Staging is done at two different points when treating this disease. It is first done immediately after diagnosis. A PET scan is done of your body to find the location of the cancer and to get a look at the mass. Your doctor uses the picture created from this procedure to assign a stage.

A PET scan is used again after a cancer patient has gone through radiotherapy or chemotherapy. Staging is done after treatment to see if the tumor has responded. If so, your stage will do down to a lower level, which means you are getting better.

How Is Staging Determined?

The TNM system is one of the most common systems for staging colorectal cancer. It was established by the American Joint Committee on Cancer. This system uses three factors to determine the stages of cancer. These factors are metastasis, lymph node and tumor. 

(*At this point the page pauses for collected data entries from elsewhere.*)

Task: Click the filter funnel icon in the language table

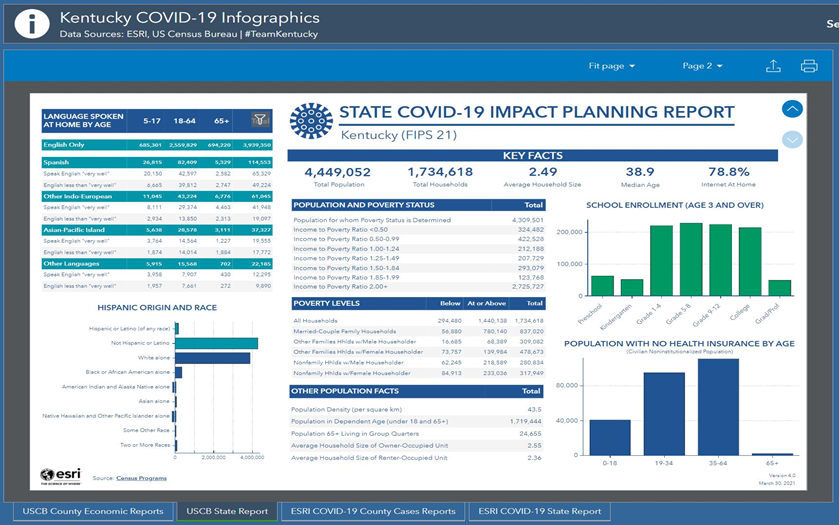Action: click(x=259, y=120)
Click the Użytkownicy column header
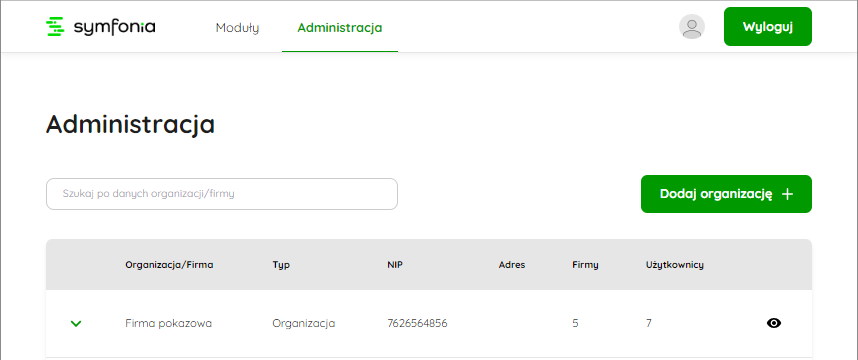858x360 pixels. pos(675,265)
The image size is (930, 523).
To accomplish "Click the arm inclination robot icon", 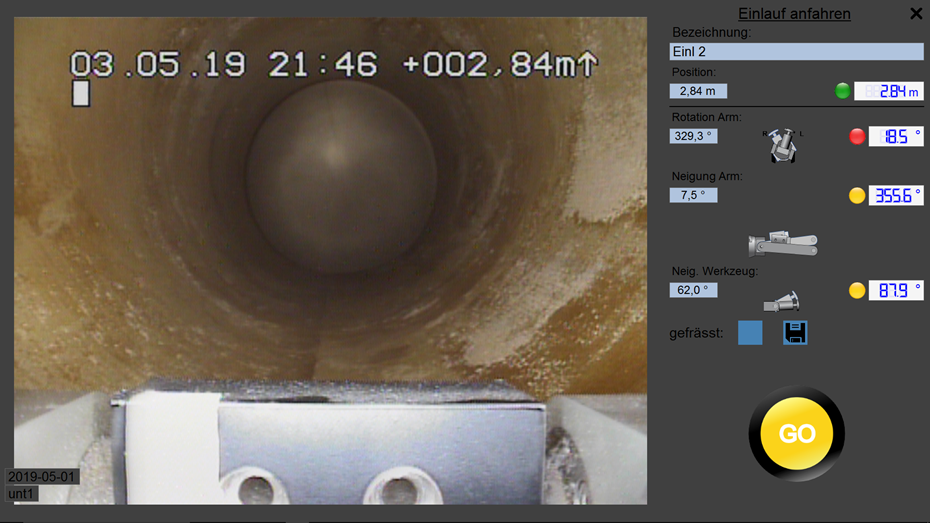I will [x=783, y=243].
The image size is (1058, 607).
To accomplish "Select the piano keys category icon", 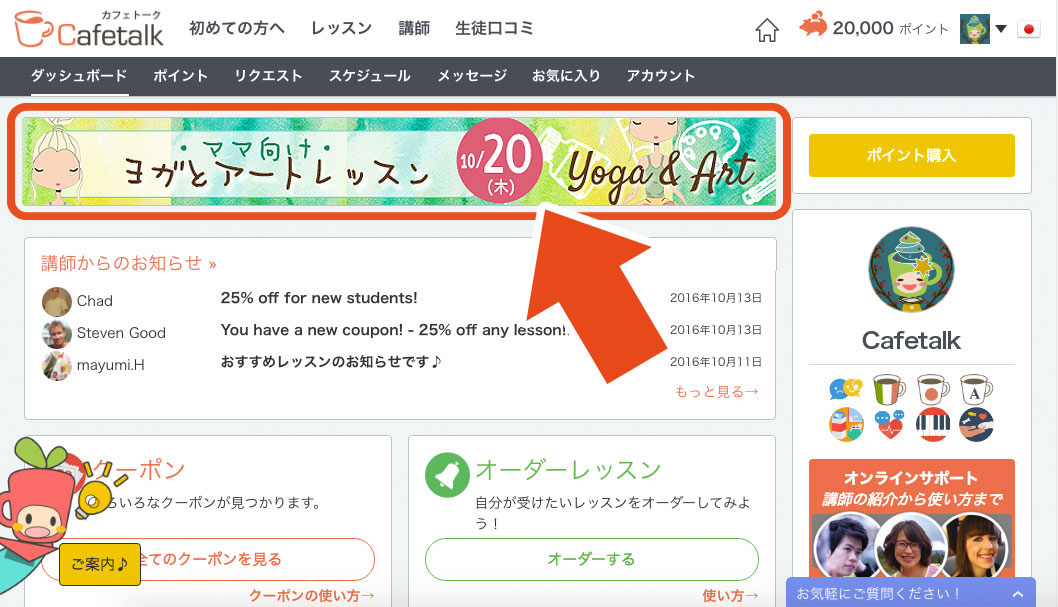I will click(932, 424).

To determine staging, your doctor will look to see how far the main tumor has grown into the wall of your rectum or colon. It is also checked to see if the tumor has spread to other areas. The next thing to look at is your lymph nodes. Your doctor will check to see if the cancer has spread to your lymph nodes and the progression. Metastasis is the term used when the cancer has spread to other parts of your body like the brain, lungs or liver.

Each factor is assigned a number from 0 – 4 or the letter X. This means that each stage has a number like Stage 0. As the number increase, it means the severity of cancer increases. After your doctor determines your TNM score, an overall stage is assigned and you can start looking into treatment options.

Being diagnosed with cancer is hard on the patient and his or her family. It is important to explore all treatment options and to keep fighting.